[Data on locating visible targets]
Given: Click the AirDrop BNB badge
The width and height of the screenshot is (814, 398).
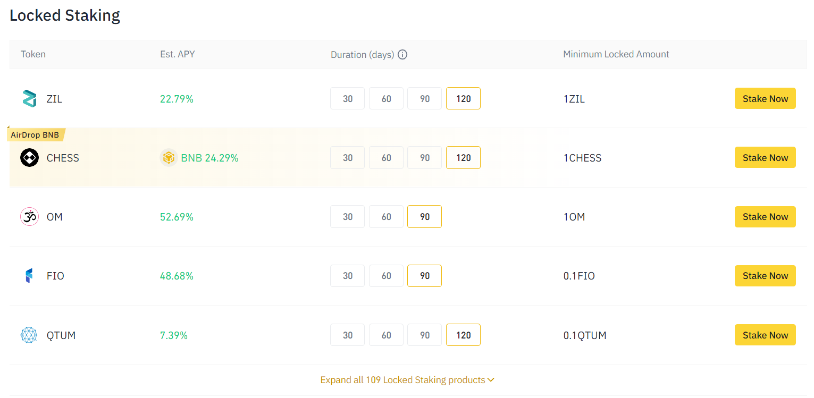Looking at the screenshot, I should (x=35, y=135).
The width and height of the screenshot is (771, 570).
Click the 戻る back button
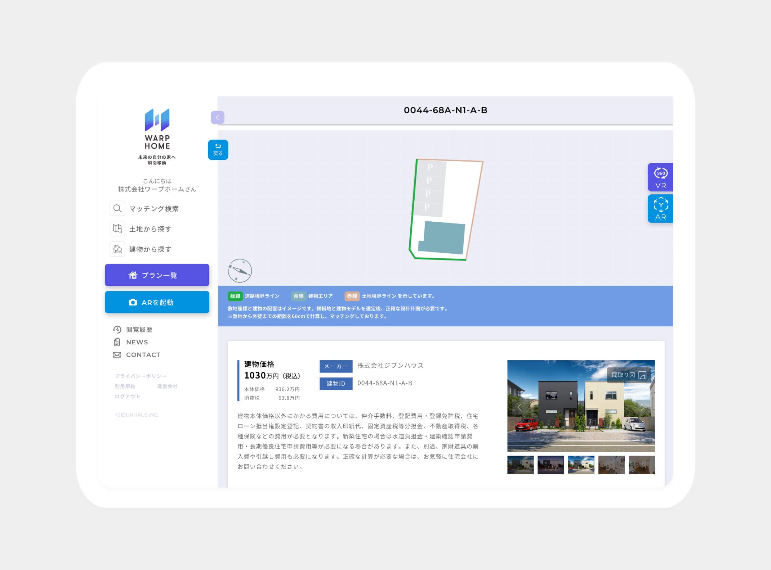(x=218, y=150)
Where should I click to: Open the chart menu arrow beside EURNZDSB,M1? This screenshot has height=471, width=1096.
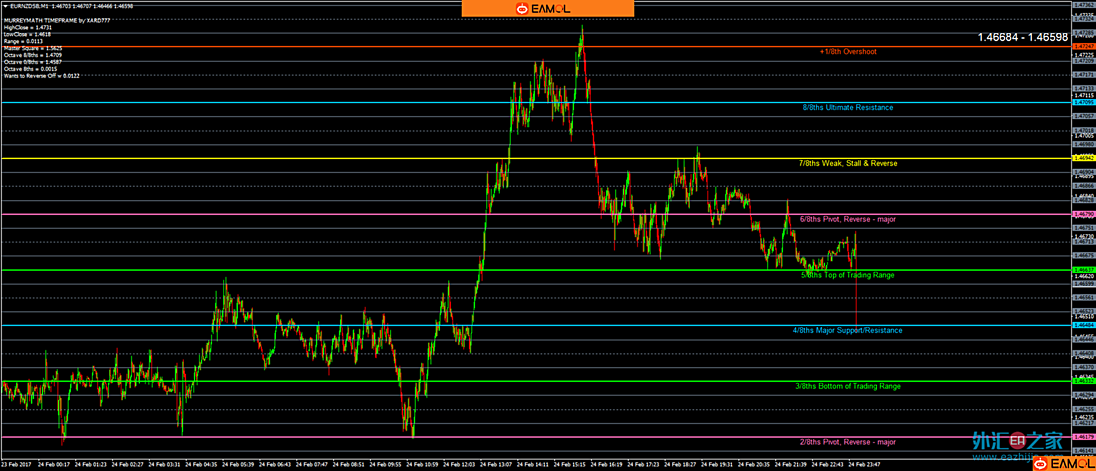coord(5,6)

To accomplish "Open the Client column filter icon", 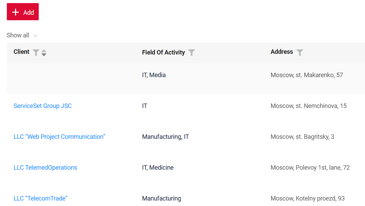I will coord(36,52).
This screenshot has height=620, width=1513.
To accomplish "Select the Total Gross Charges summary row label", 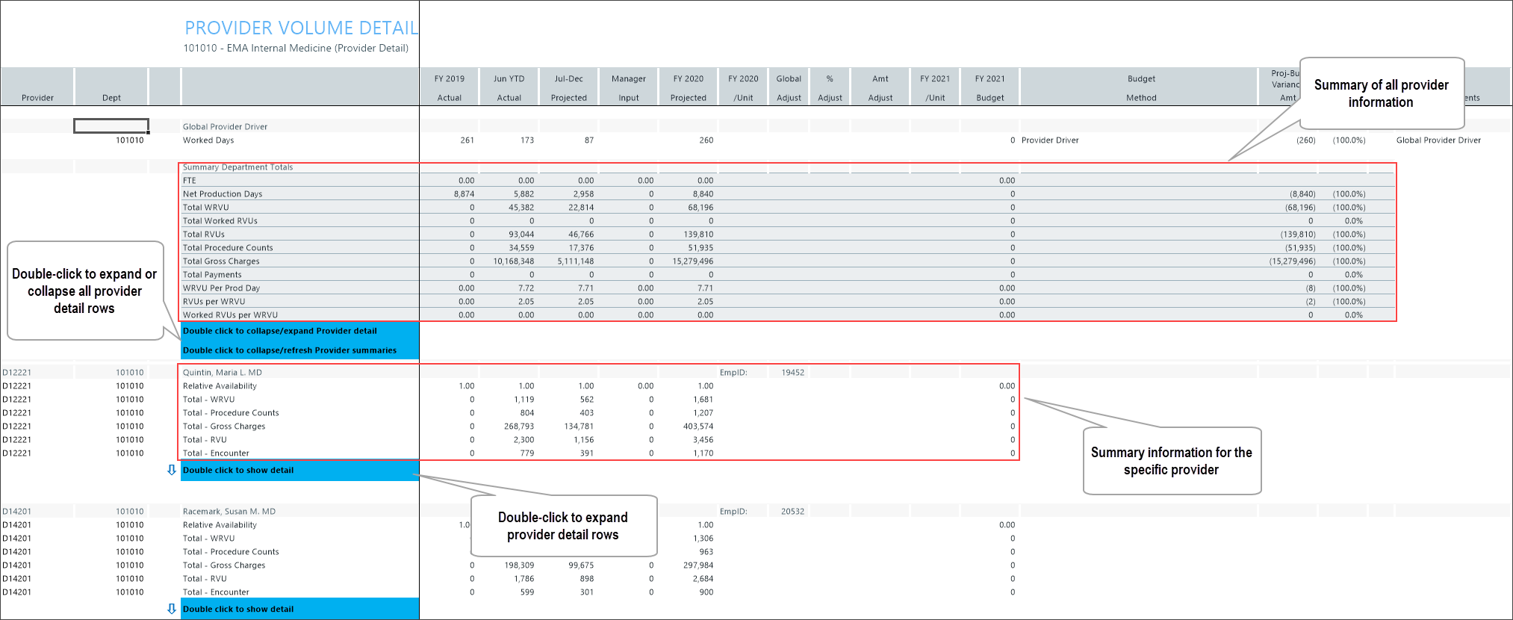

Written exercise →
Return every line above that contains the string "width", matching case exactly.

Answer below →
The width and height of the screenshot is (814, 398).
The width and height of the screenshot is (771, 570).
Where should I click to: Open the chart menu arrow beside EURNZDSB,M1? This screenshot has height=471, width=1096.
This screenshot has height=620, width=1513.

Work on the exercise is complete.